[WHAT THE TASK ASKS]: Each line from the one containing "Image resolution: width=800" through the last line of the records is to be repeated exactly, with all pictures left out.

[TASK DATA]:
'''

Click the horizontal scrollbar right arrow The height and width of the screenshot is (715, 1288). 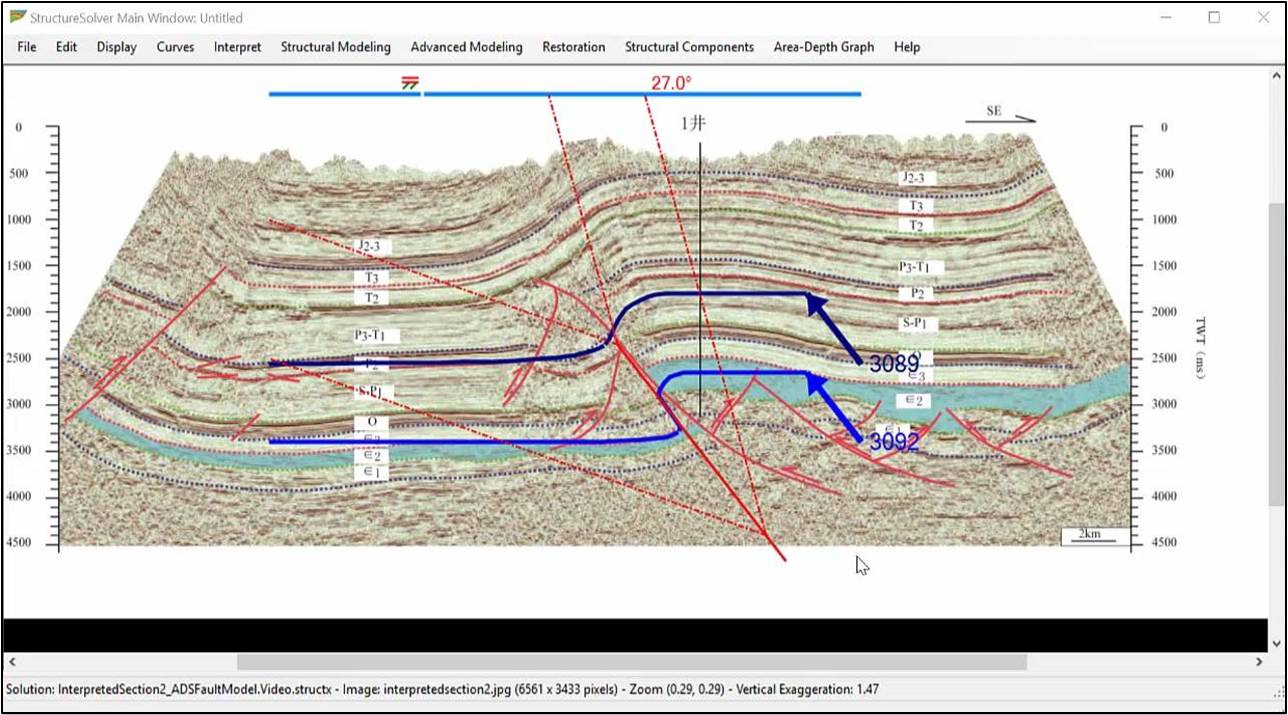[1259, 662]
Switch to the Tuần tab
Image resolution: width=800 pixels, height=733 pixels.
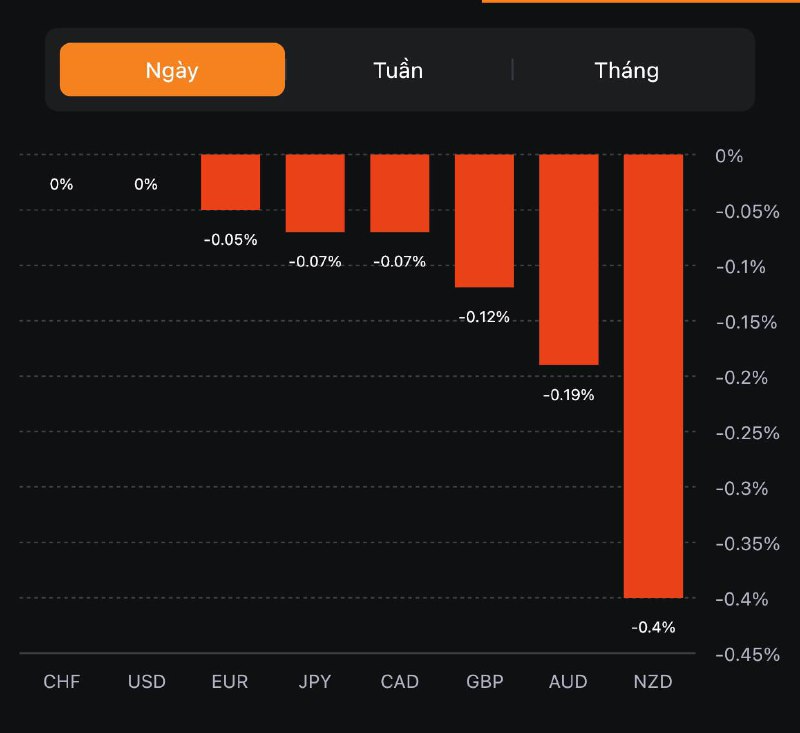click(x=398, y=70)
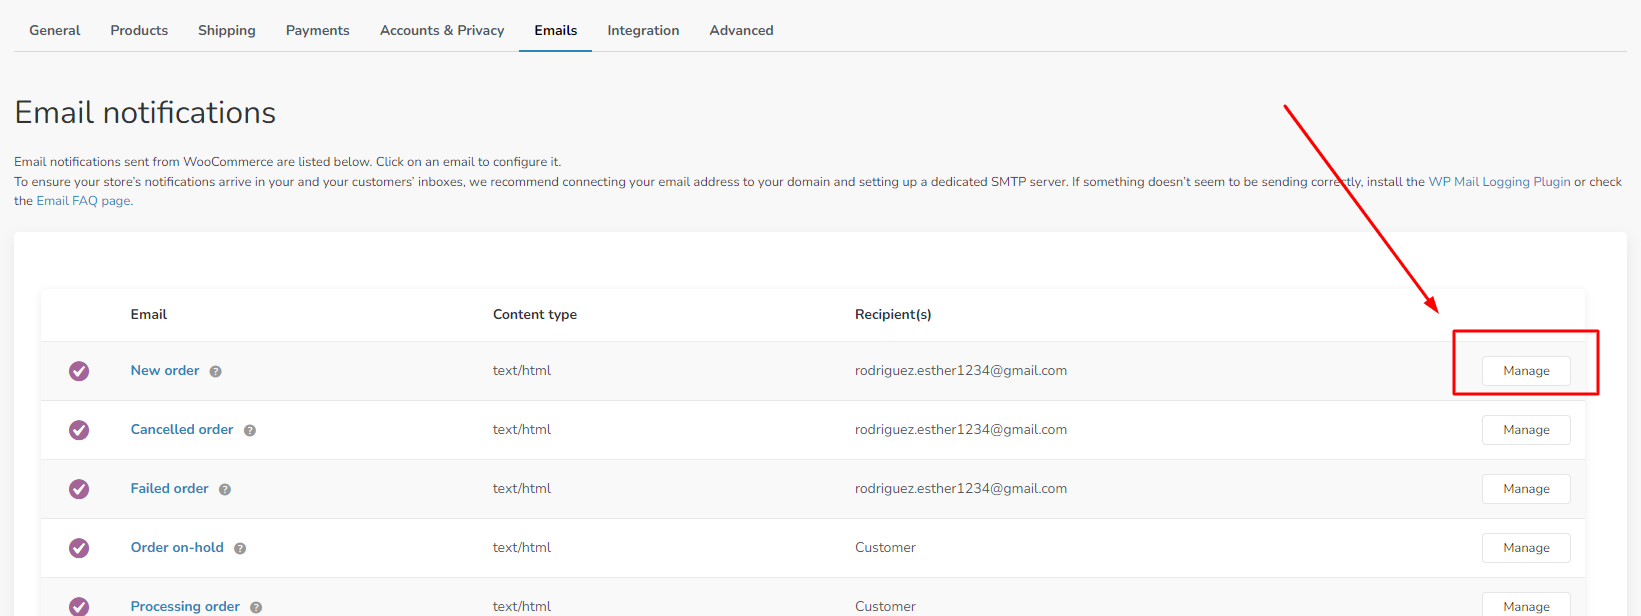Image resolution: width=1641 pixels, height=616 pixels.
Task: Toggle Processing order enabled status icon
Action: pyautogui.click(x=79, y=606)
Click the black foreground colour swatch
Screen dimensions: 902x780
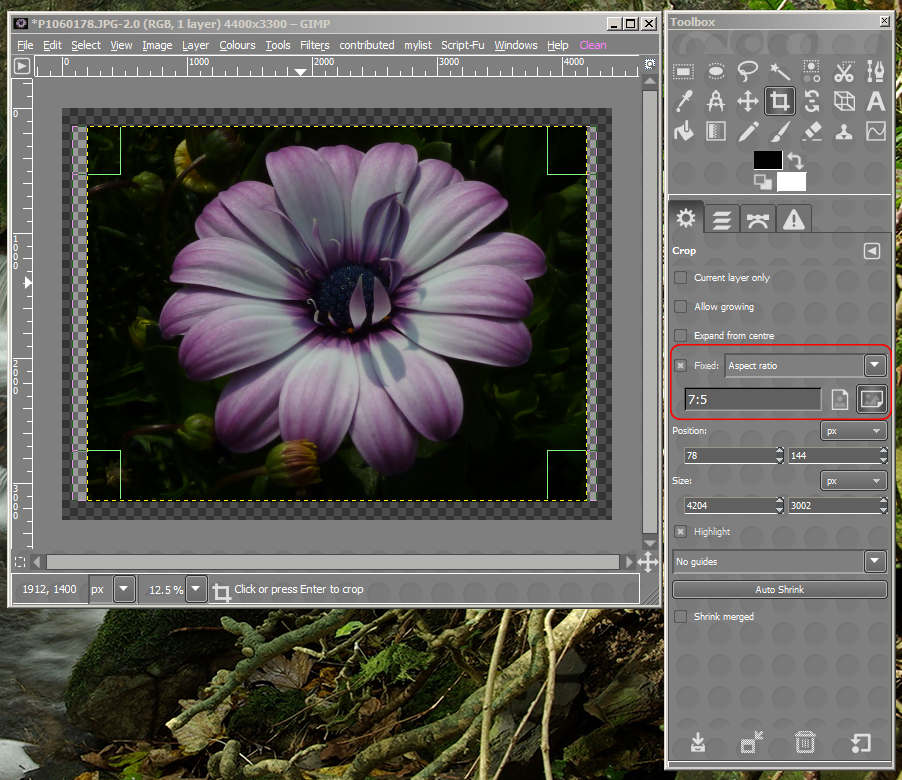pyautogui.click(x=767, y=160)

'''

[EXERCISE OUTPUT]:
Image resolution: width=800 pixels, height=733 pixels.
click(x=398, y=70)
Image resolution: width=1641 pixels, height=616 pixels.
Task: Toggle Processing order enabled status icon
Action: pyautogui.click(x=79, y=606)
Click the black foreground colour swatch
Screen dimensions: 902x780
pyautogui.click(x=767, y=160)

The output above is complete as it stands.